I’ve never been lucky to have good female friendships.
I went through tremendous amount of suffering and pain and I was kept under people’s foot like a doormat.
I was constantly used and abused and taken advantage of.
I went through a lot of pain when I was with them and even after I cut them off.
It took me a long long time to heal and come out of what happened and what they did.
Whenever I was in trauma because of what they did, I retaliated.
I begged them to block me as well because I told them I’m not that person. (you can check my messages)
They might have 100 friends who they are good to.
But to me they were abusive and I was kept under their foot and continuosly stamped.
Because I didn’t have self respect and self love and ego.
I was used.
Hence I cut them off.
If they miss me it’s because they didn’t find a replacement for a doormat.
I can’t go back because the memories are going to keep hitting me like waves if I do.
I do not have any good memories with them.
I’m well aware that I’m different and I have flaws but that has nothing to do with what happened.

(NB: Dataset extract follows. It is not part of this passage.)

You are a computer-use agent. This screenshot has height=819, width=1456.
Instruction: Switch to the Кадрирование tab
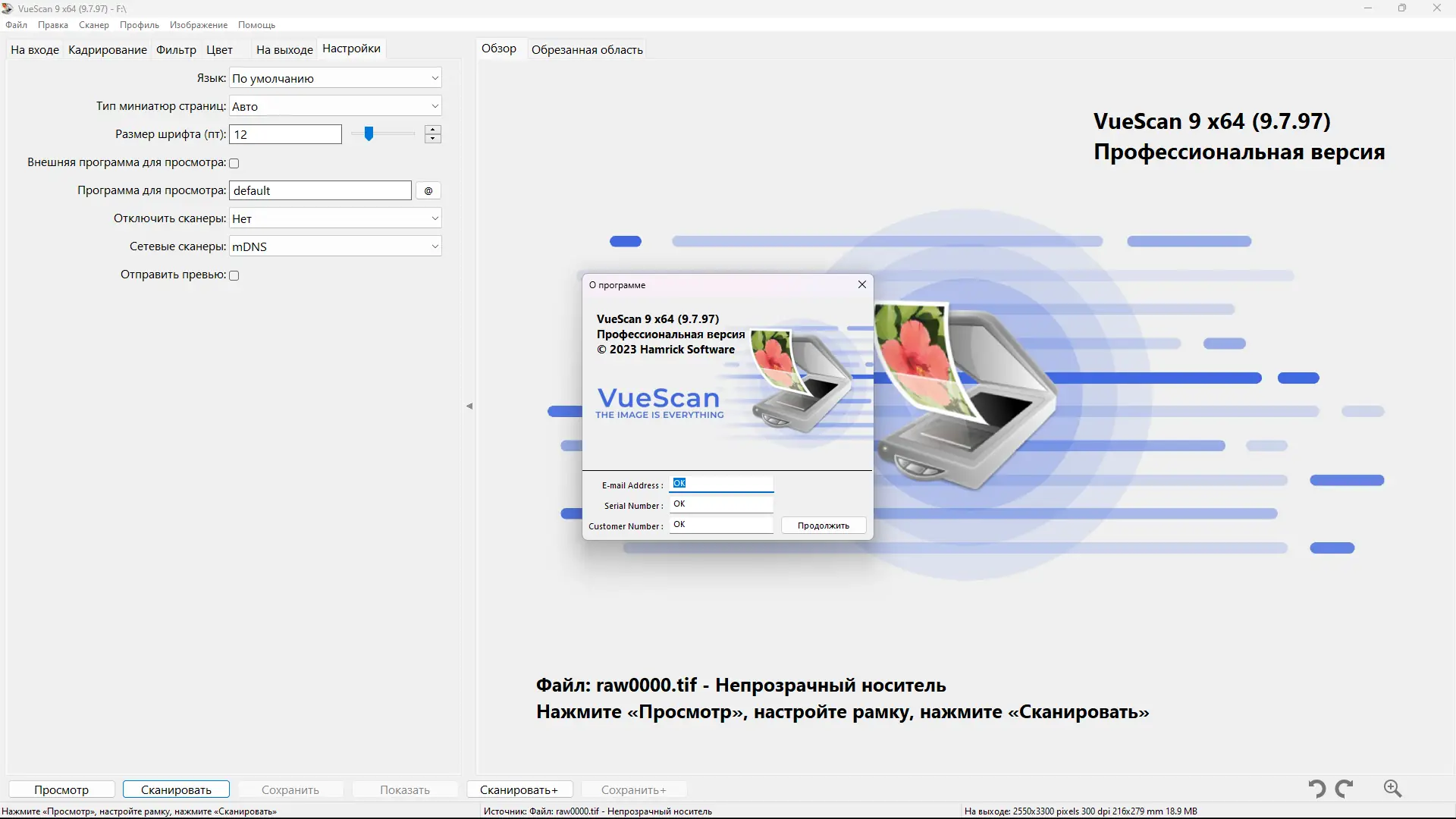tap(108, 50)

Because everyone who speaks to me knows I’m good.
I understand what could be the misunderstanding and what isn’t.
Now that I have healed, I have forgiven them and I care about them as a human being.
I will be happy for them for their successes and life.
But I do not want them in my life because we aren’t compatible.
….
There are people in my life who has been good to me and I have good memories with them.
Sometimes we have our differences, but I ignore that and let things slide.
Because they were respectful and I have felt the love and care from them. Also, a connection.
….
Everyone are entitled to the decision of who they want to be friends with and whom they don’t, based on their experience with that individual.
People stop speaking to people who do them wrong all the time.
I’m not sure why I’m being forced and controlled and hurt this way.